Por: Ricardo Daniel Treis | 8 anos atrás

Twitter começou hoje já com 95% do pessoal berrando insatisfações quanto o calor e ter que voltar ao trabalho e seus problemas rotineiros. Como certas coisas a gente não se dá conta, só peço o paralelo com o causo a seguir. Tenho contado ele em roda desde quinta passada, quando ocorreu.

Meio dia, Ricardo Daniel Treis na fila do Itaú, pára na sequência aquela senhora de jeito judiado. Tic tac, trinta segundos ao meu lado e lá veio da dôna a declaração do banal “Tá quente, né?” Assunto clássico de fila, emendei com “Previsão para hoje é ser o dia mais quente do ano, tive a impressão que a calçada tava me mordendo”.

O que sucedeu na conversa foi o quadro descrito da miséria. Ela disse “Tem que ver no meu trabalho como é ruim…”

A mulher trabalha com SOLDA, em expediente de nove horas por dia que começa às 13h. O local? Um galpão com telhado de zinco. Complementa o quadro de tortura o fato de que precisa trabalhar equipada com luvas, óculos, máscara e macacão.

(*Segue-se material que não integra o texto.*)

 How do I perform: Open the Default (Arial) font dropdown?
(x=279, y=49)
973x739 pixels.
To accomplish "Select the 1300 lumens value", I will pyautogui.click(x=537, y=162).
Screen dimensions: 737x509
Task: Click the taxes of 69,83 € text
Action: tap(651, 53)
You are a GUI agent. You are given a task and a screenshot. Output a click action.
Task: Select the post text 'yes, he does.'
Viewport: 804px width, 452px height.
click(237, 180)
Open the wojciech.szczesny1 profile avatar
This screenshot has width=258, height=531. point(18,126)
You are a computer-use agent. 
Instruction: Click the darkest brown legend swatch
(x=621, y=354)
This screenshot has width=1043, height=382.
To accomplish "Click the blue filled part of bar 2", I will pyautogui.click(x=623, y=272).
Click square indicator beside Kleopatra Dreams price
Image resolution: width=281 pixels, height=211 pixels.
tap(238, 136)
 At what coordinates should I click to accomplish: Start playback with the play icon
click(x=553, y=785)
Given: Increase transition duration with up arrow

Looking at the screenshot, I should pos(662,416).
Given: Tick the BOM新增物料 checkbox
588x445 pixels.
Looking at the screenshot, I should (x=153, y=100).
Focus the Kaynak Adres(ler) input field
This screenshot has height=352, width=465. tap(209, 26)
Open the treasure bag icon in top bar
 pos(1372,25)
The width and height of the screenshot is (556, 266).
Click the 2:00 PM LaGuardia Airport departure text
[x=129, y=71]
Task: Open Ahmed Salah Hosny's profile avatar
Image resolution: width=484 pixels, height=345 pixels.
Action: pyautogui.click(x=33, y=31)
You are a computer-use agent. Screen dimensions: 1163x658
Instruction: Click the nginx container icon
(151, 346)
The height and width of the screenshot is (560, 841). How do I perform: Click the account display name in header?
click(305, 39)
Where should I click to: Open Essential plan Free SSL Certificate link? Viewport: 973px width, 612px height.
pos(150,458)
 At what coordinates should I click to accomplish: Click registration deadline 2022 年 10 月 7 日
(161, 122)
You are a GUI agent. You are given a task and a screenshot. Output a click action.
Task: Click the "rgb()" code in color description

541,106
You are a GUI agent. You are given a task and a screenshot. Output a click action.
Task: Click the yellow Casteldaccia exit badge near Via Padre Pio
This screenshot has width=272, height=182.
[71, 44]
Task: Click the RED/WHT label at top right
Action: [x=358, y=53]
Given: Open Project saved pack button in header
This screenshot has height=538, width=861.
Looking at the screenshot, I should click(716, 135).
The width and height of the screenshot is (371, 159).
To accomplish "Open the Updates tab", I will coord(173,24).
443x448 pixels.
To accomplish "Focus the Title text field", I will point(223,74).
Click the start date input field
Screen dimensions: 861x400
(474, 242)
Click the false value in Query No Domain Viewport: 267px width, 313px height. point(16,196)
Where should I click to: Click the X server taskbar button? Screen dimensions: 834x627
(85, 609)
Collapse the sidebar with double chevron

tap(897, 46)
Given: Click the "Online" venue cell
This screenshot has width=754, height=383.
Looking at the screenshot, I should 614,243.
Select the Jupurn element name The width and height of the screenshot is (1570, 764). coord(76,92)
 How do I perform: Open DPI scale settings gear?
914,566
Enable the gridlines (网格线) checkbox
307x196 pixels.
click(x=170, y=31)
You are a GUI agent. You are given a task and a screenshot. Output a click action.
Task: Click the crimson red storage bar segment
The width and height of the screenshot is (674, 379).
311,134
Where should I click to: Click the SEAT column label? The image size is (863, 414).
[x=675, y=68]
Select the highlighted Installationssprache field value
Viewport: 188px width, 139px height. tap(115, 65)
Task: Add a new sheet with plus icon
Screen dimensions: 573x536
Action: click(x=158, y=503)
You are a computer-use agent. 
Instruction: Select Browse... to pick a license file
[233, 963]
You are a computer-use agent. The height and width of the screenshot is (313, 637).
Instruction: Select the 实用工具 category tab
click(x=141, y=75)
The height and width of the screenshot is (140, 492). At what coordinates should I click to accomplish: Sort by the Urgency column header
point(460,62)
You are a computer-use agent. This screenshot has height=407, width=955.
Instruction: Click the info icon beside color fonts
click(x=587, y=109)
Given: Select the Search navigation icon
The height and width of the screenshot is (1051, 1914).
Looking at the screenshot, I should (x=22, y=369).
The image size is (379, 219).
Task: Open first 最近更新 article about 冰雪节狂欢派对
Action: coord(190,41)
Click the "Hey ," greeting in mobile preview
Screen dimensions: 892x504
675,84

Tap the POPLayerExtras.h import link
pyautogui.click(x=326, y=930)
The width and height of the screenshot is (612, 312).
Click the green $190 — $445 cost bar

A remuneração dela: R$ 3 por hora.

Lindo dia aí na frente do computador, não? Boa semana.


Ah, ela estava lá na agência tentando um empréstimo, queria poder mudar do lugar onde mora: uma quitinete, cuja vizinhança consiste em piazada vagabunda.

Esquema demoníaco, a tortura mora ao lado fazendo rodízio. Cada vizinho trampa em turno diferente de fábrica, sendo que quando um sai, o outro está voltando. Das paixões deles, ouvir sertanejo no talo é uma que todo condomínio é obrigado compartilhar.